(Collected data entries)
__________________________________________________

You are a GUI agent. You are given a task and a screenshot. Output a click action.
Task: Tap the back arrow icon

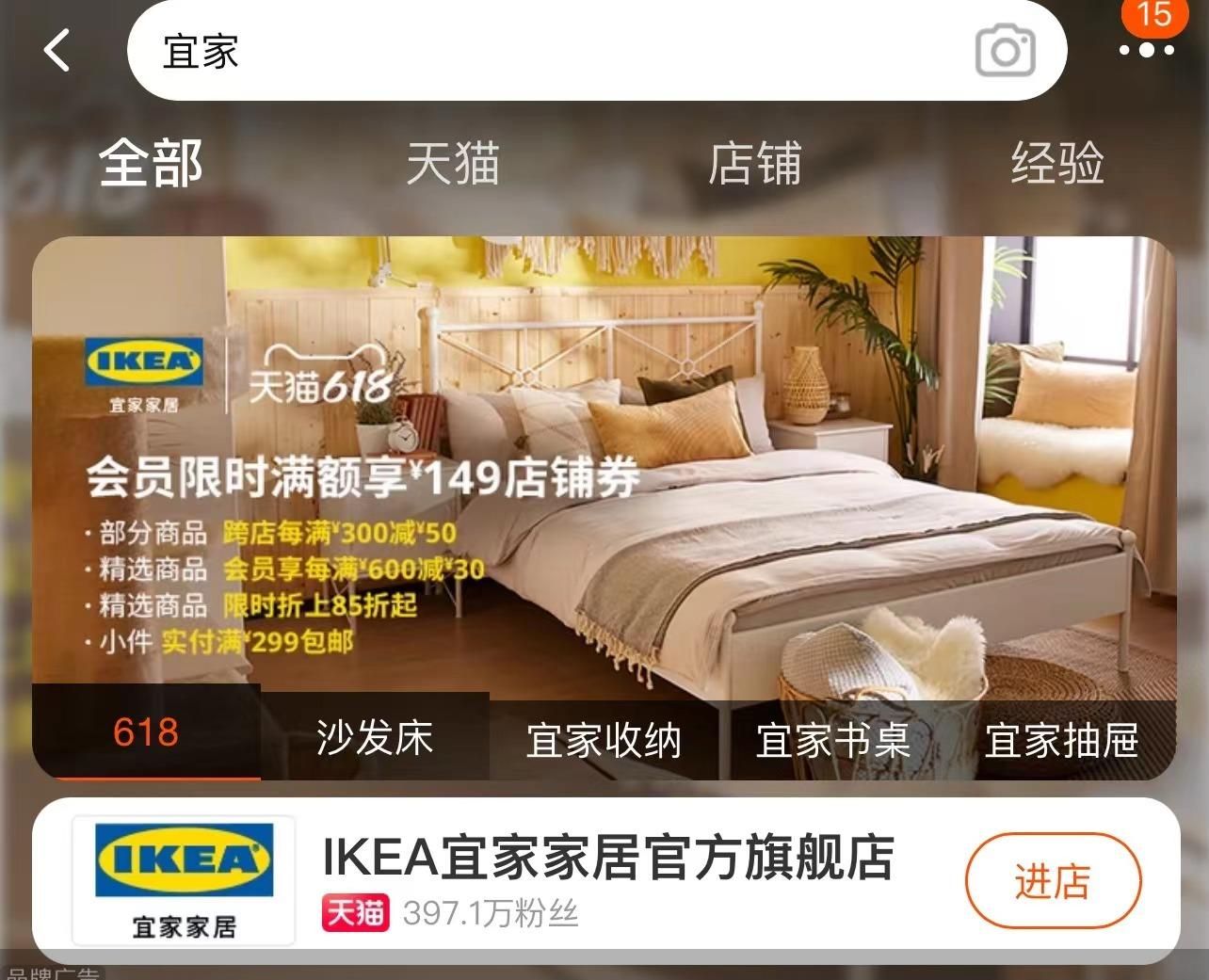click(x=56, y=50)
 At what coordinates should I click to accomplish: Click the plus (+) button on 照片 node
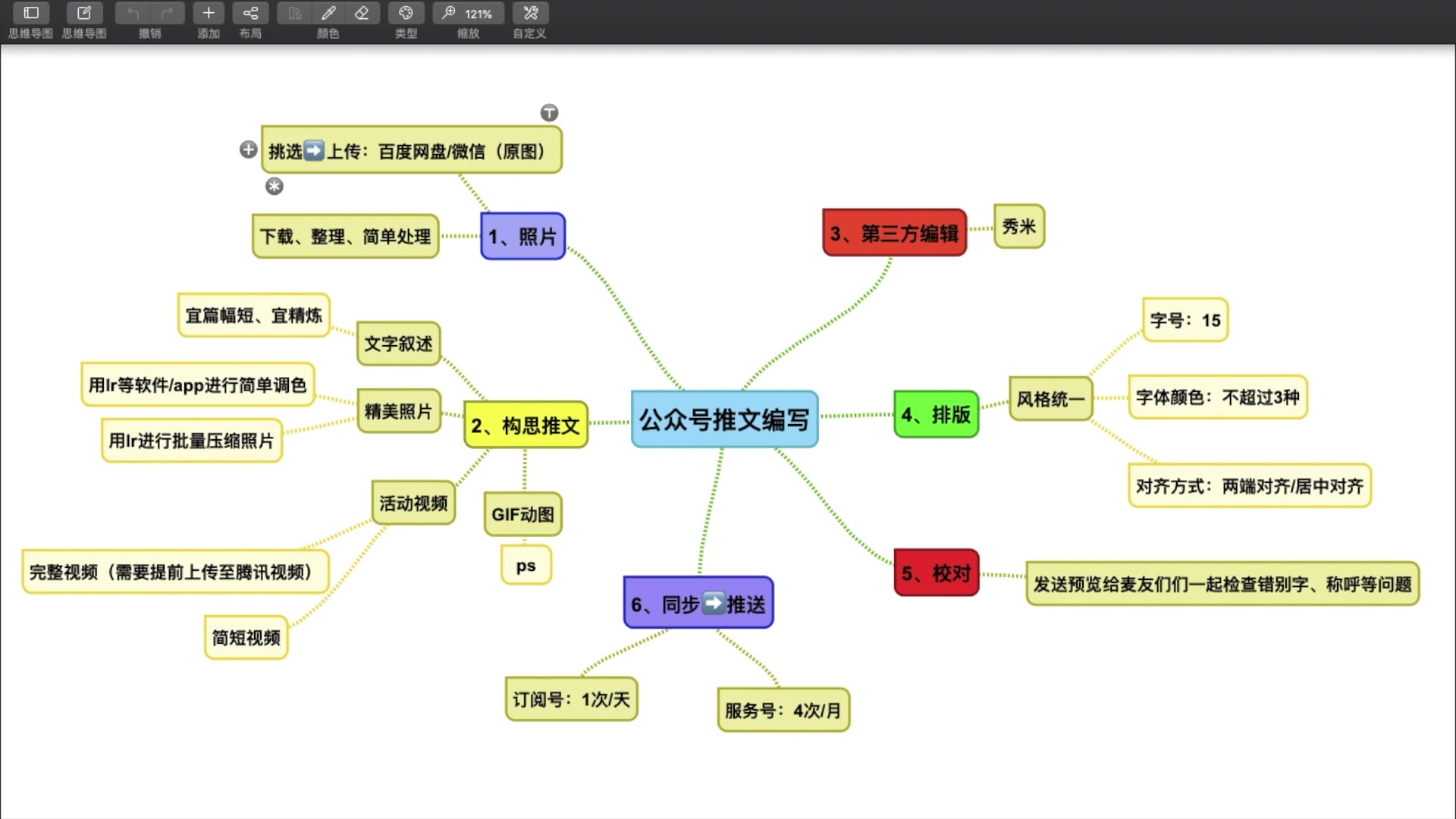pyautogui.click(x=248, y=149)
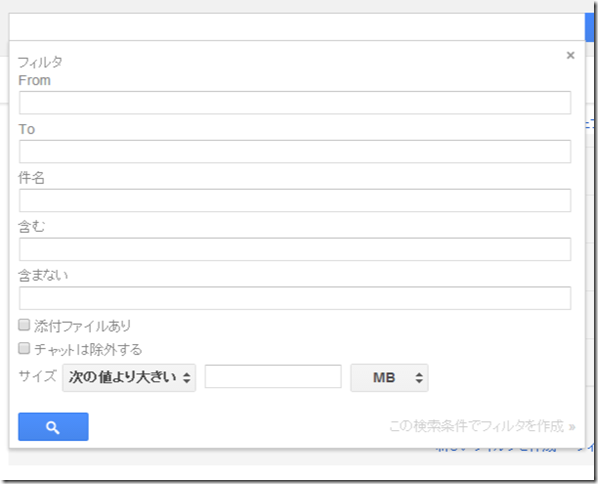Click the arrows on 次の値より大きい selector
The height and width of the screenshot is (484, 598).
186,378
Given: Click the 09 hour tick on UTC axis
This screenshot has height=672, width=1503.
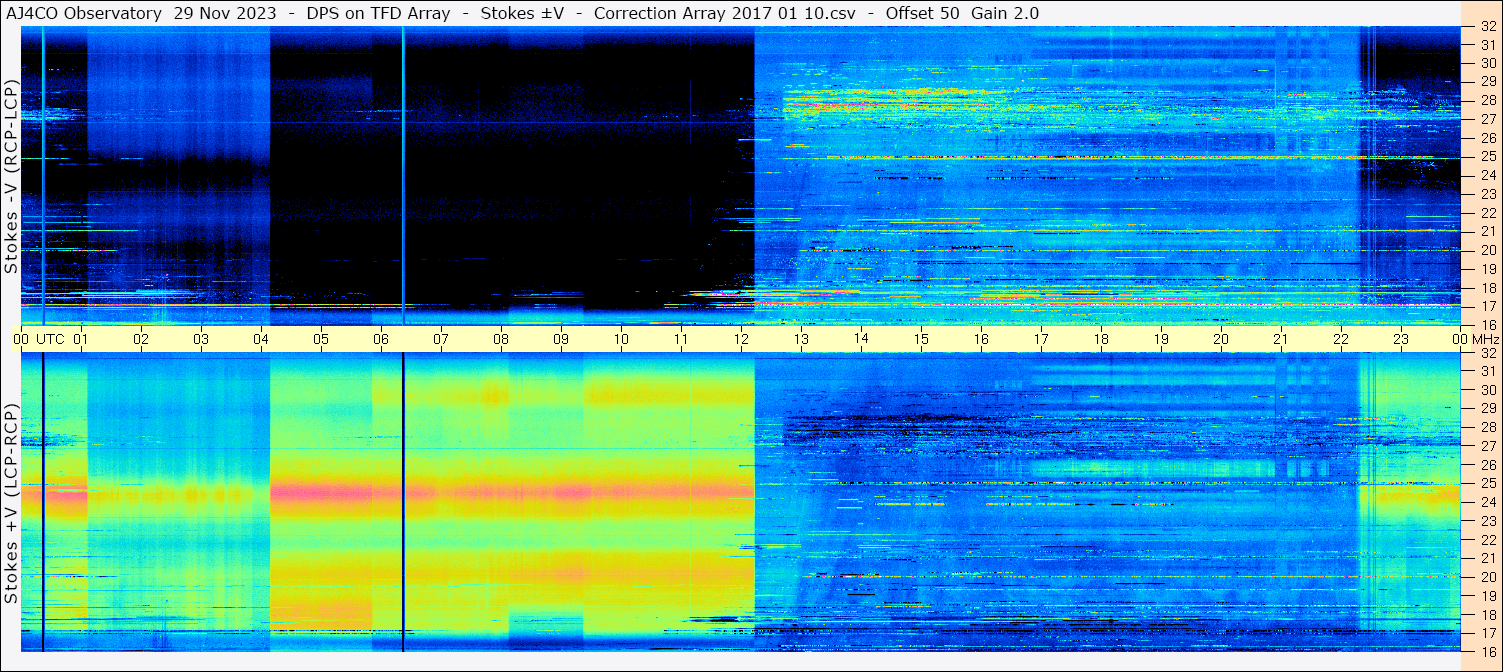Looking at the screenshot, I should point(561,339).
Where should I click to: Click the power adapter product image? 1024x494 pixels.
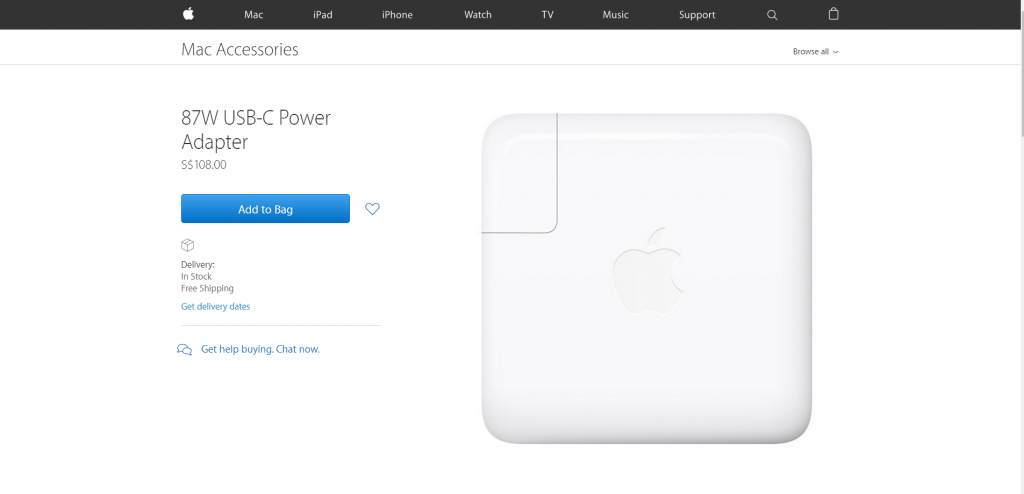647,279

__________________________________________________

▸ **What you are asked to do**
Output the data above exactly; pictures do not belong in the copy.

▸ **Answer box**
You are a GUI agent. You are given a task and a screenshot. Output a click action.
Task: Tap the back arrow icon

click(x=56, y=50)
 At what coordinates should I click to accomplish: Click the plus (+) button on 照片 node
pyautogui.click(x=248, y=149)
Click the arrows on 次の値より大きい selector
The height and width of the screenshot is (484, 598).
186,378
Given: Click the 09 hour tick on UTC axis
This screenshot has height=672, width=1503.
Looking at the screenshot, I should point(561,339).
Where should I click to: Click the power adapter product image? 1024x494 pixels.
647,279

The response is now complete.